Take the mass-media congloms who've concentrated unprecedented media power; whose side is the FCC on now? Whose concerns will the FCC take lightly or not? More importantly, what are the hard realities for indie media practitioners?
So, to be utterly crass, I think it's silly to think that a local indie paper can fight a Rupert Murdoch or a Viacom. Yes, ultimately, that's where the problem lies, but the fight is not to be fought strategically by indies there - you don't even rate the attention of a pimple on Murdoch's ass. And even if you did, there's the FCC, there're the lobbyists with deep pockets, and ... well, you get it.
Now the segue,; because of Turkey Day yesterday, and our annual ceremony of stuffing birds and ourselves silly. So it's apropos that this turns to the Slow Movement.
There's plenty on the web about Slow, but one of the interesting manifestations of it is in food, and how it is proposing and practicing ways to combat agri-biz. One of the champions of the Slow Food movement is Alice Waters - there's a link to her in my sidebar, and her award-winning eatery, Chez Panisse. She also happens to be a big-wig of the Slow Food movement internationally, as I recall.

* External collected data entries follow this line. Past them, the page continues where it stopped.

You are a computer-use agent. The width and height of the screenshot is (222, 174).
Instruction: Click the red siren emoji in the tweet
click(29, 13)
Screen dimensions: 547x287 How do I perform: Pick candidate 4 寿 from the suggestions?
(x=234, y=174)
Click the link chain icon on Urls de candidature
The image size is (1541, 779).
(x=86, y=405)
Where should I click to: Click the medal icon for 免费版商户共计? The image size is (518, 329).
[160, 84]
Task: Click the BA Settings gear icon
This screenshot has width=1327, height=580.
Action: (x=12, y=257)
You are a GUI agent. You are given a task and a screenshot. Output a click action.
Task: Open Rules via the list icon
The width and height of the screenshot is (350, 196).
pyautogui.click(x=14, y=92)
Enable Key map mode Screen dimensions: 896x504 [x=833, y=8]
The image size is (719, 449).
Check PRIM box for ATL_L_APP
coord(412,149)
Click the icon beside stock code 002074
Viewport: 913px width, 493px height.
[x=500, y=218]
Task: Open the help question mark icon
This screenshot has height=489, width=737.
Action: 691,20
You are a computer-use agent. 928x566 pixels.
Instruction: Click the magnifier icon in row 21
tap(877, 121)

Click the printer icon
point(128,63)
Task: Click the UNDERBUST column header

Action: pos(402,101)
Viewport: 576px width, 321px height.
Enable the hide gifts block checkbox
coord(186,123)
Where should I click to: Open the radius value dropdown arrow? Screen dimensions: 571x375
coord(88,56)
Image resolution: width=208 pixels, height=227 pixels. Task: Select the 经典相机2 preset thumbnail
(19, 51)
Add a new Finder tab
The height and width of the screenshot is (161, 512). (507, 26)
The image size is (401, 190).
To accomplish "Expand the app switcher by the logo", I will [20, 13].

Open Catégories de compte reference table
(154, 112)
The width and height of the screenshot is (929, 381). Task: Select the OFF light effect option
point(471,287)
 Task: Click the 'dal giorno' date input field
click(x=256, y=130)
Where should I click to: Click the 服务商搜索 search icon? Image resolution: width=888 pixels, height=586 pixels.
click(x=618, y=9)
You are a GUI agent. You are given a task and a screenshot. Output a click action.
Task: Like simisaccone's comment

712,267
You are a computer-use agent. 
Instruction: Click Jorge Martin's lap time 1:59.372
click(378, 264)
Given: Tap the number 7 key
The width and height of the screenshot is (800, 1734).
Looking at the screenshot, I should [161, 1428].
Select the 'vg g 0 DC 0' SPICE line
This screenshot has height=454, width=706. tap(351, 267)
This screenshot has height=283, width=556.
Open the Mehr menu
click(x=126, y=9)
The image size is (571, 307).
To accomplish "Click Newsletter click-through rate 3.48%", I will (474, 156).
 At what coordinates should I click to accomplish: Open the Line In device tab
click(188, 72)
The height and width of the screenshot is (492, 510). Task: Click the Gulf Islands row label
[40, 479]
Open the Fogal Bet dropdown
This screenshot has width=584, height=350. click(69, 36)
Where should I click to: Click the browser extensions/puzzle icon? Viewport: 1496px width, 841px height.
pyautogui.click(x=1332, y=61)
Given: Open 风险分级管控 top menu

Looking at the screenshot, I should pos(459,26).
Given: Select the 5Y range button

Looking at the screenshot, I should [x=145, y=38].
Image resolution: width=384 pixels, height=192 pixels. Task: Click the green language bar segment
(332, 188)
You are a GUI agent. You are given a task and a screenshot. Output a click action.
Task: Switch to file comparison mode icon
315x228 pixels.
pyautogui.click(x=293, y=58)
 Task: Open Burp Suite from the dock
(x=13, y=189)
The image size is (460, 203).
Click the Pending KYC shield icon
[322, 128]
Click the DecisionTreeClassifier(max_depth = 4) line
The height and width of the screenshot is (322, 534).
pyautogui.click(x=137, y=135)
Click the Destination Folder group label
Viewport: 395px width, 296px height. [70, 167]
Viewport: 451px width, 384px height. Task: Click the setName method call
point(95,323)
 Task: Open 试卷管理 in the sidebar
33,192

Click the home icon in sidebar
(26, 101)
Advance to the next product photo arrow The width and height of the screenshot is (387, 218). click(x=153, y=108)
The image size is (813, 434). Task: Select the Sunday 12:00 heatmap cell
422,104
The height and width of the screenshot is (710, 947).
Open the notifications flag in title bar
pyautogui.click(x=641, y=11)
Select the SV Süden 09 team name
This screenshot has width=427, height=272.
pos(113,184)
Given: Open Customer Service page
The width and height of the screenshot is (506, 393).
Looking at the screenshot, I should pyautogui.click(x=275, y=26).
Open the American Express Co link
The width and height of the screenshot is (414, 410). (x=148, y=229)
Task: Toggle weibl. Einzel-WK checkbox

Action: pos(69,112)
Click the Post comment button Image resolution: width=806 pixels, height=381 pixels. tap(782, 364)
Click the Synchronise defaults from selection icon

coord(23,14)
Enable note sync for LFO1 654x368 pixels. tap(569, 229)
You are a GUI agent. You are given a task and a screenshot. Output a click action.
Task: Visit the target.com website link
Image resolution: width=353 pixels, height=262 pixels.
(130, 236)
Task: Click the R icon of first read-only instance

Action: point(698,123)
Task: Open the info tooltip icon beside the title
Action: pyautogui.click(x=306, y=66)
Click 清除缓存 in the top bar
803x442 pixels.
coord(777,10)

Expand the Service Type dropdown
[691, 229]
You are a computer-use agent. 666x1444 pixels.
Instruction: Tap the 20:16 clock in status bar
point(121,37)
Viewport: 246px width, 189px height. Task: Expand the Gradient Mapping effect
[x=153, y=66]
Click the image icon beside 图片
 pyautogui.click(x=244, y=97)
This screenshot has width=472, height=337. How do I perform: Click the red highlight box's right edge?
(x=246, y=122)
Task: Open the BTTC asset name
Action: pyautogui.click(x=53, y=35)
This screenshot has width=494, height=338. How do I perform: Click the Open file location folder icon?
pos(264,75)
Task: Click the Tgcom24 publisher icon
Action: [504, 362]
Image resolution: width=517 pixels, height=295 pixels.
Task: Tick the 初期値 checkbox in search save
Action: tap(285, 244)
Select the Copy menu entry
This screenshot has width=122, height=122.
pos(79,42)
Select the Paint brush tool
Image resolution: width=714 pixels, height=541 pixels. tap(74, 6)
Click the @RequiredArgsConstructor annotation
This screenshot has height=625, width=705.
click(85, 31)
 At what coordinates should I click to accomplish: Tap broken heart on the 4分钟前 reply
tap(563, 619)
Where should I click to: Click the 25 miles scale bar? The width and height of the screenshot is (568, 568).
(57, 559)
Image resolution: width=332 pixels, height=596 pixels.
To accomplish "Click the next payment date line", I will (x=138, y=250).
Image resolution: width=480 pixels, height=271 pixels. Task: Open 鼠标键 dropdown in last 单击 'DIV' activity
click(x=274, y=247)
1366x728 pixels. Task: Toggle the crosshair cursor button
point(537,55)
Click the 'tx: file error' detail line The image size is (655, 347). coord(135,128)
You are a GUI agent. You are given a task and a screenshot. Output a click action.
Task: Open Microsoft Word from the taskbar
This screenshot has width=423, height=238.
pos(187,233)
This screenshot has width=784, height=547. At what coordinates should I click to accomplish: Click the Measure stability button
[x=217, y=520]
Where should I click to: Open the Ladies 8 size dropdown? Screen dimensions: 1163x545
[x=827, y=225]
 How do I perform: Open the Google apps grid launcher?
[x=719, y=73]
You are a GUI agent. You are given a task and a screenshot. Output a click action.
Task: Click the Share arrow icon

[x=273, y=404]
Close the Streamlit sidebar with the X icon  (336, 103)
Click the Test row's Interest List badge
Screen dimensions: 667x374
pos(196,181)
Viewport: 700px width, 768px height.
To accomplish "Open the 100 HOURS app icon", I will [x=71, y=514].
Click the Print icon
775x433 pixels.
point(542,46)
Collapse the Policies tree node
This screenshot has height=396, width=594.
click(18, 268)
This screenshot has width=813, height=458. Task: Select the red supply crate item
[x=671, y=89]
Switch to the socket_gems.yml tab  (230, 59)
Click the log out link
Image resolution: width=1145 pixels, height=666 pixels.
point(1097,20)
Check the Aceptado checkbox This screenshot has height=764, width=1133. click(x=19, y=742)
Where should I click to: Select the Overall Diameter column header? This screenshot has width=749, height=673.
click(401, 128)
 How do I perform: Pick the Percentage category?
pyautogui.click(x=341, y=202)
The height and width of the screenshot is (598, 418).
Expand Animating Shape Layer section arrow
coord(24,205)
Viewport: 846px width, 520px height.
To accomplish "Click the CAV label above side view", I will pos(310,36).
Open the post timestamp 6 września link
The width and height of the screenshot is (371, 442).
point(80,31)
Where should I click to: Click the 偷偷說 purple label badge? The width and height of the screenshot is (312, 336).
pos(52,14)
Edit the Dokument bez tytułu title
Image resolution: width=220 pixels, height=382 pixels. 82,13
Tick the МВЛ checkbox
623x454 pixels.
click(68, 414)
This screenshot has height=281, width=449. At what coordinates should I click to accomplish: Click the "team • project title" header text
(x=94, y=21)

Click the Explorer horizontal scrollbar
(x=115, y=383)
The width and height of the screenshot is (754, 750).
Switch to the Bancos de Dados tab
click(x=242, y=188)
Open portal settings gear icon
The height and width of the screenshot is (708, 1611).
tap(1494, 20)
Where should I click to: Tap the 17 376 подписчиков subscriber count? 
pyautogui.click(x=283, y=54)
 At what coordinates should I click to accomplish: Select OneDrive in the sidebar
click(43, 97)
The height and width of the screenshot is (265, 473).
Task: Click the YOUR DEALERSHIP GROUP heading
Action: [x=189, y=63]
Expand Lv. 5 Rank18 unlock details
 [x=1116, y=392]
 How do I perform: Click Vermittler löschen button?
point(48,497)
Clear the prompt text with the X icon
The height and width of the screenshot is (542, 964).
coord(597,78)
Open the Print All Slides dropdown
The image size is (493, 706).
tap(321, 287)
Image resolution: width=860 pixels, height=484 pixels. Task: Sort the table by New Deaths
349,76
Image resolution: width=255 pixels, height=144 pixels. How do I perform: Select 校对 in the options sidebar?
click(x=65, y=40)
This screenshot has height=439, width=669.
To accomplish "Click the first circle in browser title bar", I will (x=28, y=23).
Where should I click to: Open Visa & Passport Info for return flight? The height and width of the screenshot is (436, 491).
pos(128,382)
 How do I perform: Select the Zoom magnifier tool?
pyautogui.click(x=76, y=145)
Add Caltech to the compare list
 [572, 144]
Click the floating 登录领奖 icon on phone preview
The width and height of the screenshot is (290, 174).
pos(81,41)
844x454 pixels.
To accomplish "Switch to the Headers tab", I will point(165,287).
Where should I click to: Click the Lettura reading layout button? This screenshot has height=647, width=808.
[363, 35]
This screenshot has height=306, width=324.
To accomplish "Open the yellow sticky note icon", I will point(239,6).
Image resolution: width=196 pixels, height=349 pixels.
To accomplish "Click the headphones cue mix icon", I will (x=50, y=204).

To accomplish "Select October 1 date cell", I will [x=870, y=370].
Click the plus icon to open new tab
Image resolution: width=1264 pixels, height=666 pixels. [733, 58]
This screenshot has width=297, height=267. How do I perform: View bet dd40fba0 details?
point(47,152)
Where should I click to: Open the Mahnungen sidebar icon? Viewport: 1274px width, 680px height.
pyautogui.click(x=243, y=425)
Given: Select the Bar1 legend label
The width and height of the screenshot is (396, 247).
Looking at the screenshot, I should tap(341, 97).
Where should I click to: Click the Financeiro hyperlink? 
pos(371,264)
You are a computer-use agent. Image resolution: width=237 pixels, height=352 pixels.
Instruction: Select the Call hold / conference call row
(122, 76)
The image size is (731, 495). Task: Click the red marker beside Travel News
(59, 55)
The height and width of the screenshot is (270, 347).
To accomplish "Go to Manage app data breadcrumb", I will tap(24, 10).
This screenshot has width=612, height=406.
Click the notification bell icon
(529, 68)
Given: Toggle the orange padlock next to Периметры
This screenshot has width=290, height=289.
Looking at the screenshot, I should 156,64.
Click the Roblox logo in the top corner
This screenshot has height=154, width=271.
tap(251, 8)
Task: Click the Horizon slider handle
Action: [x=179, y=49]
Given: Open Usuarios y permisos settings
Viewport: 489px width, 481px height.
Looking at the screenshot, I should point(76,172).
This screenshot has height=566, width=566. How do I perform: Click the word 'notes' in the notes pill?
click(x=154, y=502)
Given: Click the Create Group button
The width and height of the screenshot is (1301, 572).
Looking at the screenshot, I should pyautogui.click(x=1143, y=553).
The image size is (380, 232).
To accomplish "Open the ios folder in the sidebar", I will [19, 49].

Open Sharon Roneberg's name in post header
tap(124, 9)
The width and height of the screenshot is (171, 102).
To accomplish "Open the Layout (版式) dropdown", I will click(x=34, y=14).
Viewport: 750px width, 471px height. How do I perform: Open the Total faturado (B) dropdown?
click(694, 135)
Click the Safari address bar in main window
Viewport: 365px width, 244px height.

She really is something else, and an indie triumph of taking one's passion, plugging in where they can on the local level, and along the way, forming synergies and building out toward the bigger picture. Indies of any stripe, take note.
Btw, for those interested or who missed it, check out Nick Geyrhalter's, Our Daily Bread, a great documentary on food production that has the bonus of being very well made aesthetically.